The odyssey of the black hole low mass X-ray binary GX339-4: Five years of dense multi-wavelength monitoring
E. Tremou, S. Corbel, R. Fender, P. Woudt, J. C. A Miller-Jones, I. Heywood, F. Carotenuto, S. Motta, A. Tzioumis, P. J. Groot, D. M. Russell, J. Crook-Mansour, P. Saikia, W. Yu, J. van den Eijnden, A. J. van der Horst, D. R. A. Williams-Baldwin, X. Zhang
TL;DR
This study presents the densest five-year, weekly, quasi-simultaneous multi-wavelength campaign of GX 339−4, spanning MeerKAT, ATCA, Swift-XRT, MAXI, and MeerLICHT data to trace jet–accretion dynamics across multiple outbursts. It captures two hard-only and two full outbursts, including a major radio flare and a resolved transient jet with measurable proper motion, offering insights into jet production and large-scale ejecta. The results show persistent compact jets during hard states, jet quenching during soft transitions, and a maintained radio–X-ray correlation across rise and decay phases, while underscoring the need for high angular resolution to separate core and ejecta contributions. A public legacy dataset of 252 MeerKAT L-band maps is released to enable ongoing community studies of jet physics in BH-LMXBs.
Abstract
We present the longest and the densest quasi-simultaneous radio, X-ray and optical campaign of the black hole low mass X-ray binary GX339-4, covering five years of weekly GX339-4 monitoring with MeerKAT, Swift-XRT and MeerLICHT, respectively. Complementary high frequency radio data with the Australia Telescope Compact Array are presented to track in more detail the evolution of GX339-4 and its transient ejecta. During the five years, GX339-4 has been through two "hard-only" outbursts and two "full" outbursts, allowing us to densely sample the rise, quenching and re-activation of the compact jets.
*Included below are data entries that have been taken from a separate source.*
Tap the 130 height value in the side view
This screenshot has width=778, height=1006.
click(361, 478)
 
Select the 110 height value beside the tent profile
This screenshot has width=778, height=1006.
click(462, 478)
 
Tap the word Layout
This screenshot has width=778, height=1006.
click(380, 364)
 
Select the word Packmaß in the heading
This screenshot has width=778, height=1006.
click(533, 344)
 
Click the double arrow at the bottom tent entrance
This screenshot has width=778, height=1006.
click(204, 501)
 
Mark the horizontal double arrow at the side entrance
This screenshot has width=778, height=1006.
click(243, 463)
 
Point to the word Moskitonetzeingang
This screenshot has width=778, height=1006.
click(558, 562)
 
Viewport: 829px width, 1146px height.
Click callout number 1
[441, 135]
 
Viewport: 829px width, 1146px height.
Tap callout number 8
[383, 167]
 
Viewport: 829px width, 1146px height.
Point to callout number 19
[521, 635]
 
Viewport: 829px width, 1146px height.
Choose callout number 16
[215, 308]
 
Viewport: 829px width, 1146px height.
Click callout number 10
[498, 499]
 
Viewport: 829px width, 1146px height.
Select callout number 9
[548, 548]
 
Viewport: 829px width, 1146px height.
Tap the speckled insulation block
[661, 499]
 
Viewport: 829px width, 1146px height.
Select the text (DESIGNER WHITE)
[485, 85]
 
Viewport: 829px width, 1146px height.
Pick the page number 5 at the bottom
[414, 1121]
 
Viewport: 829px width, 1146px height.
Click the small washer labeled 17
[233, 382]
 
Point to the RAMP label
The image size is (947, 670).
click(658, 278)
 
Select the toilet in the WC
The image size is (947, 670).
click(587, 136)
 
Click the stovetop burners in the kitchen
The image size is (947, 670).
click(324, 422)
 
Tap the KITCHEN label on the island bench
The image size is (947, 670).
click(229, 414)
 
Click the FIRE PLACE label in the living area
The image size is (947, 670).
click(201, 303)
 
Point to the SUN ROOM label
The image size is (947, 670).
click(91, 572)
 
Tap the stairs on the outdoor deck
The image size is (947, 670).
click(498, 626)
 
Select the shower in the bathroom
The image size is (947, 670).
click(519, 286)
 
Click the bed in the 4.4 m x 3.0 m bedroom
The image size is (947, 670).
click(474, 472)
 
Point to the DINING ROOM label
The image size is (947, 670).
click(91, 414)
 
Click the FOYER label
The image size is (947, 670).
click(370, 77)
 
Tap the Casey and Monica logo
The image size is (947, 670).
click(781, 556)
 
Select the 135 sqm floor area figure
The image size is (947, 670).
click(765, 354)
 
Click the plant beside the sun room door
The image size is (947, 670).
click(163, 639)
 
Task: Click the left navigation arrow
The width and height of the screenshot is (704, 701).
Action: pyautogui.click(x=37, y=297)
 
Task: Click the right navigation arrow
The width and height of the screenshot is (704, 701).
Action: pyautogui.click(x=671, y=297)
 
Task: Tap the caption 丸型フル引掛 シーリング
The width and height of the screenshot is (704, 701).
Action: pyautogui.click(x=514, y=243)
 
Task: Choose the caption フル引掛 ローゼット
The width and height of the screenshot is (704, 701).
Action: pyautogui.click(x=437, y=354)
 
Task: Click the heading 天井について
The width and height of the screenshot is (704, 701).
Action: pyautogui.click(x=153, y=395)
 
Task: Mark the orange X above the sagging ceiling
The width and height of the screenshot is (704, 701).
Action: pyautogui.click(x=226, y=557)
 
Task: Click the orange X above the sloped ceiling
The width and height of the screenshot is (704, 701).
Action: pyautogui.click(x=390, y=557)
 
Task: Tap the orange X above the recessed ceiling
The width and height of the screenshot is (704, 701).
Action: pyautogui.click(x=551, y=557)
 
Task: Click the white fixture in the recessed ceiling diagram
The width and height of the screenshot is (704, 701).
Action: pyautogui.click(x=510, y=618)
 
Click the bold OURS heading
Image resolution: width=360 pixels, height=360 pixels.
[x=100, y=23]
Strong radio flares were also observed close to the transition between the hard and the soft states. Following the radio flare, a transient optically thin ejection was spatially resolved during the 2020 outburst, and was observed for a month. We also discuss the radio/X-ray correlation of GX339-4 during this five year period, which covers several states in detail from the rising phase to the quiescent state. This campaign allowed us to follow ejection events and provide information on the jet proper motion and its intrinsic velocity. With this work we publicly release the weekly MeerKAT L-band radio maps from data taken between September 2018 and October 2023.